The National Rifle Association acknowledged this week that it has moved money from accounts with foreign donation to accounts that are used for spending on U.S. political campaigns. The organization insists the transactions are “permitted by law.”
After it was announced that special counsel Robert Mueller was investigating whether the NRA was used to funnel Russian money into Donald Trump’s presidential campaign, Sen. Ron Wyden (D-OR) asked the gun group to prove that the allegations were untrue.
NPR reported on Tuesday that the NRA admitted in a letter to Wyden that “we do receive some contributions from foreign individuals and entities,” but it also insisted that “those contributions are made directly to the NRA for lawful purposes.”
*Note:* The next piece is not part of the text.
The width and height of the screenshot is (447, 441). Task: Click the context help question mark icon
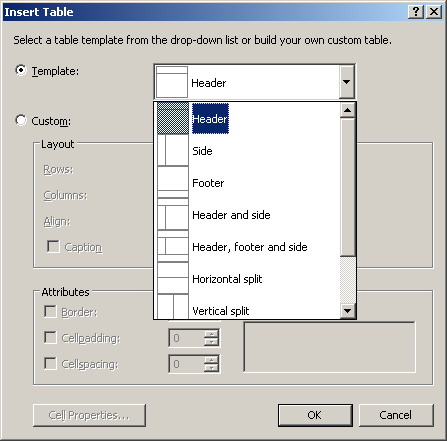point(416,12)
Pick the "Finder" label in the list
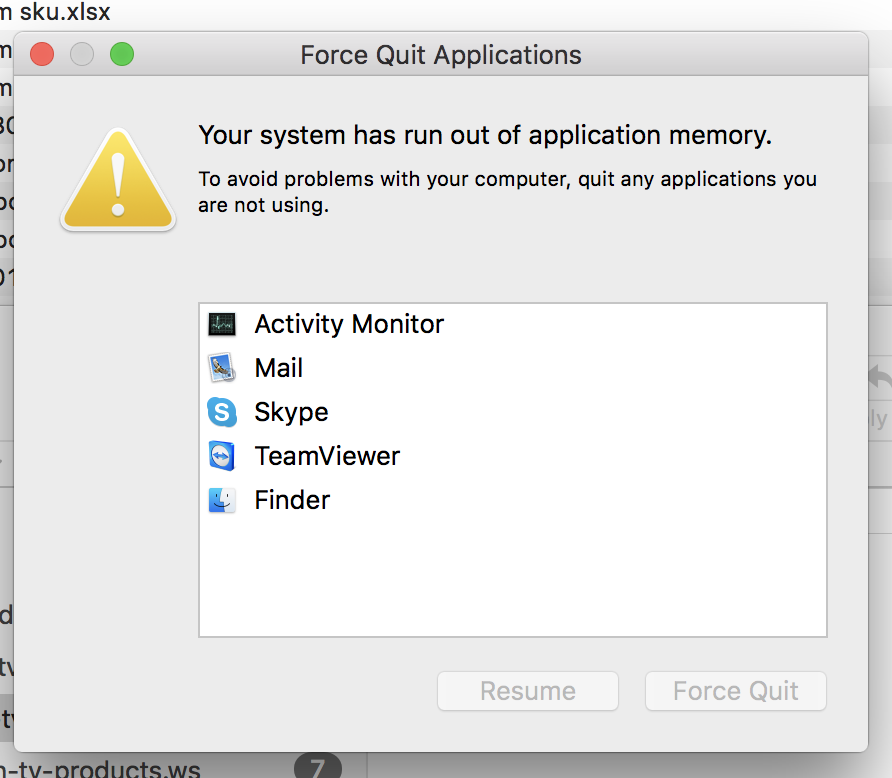The width and height of the screenshot is (892, 778). click(x=292, y=500)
According to NPR, “the movement of its money between accounts could make it difficult, if not impossible, to track how the money is spent since it is not isolated or sequestered.”
In the letter to Wyden, the NRA said that it did “receive funds from foreign persons only for purposes not connected to elections, as permitted by federal law.”
And it acknowledged that some of the money in accounts containing foreign donations is moved into accounts used to fund political campaigns in the U.S. But the NRA insisted that the “transfers between accounts are made as permitted by law.”
“The NRA did not immediately respond to a request from NPR to disclose the total sum of its donations from foreign sources,” NPR noted.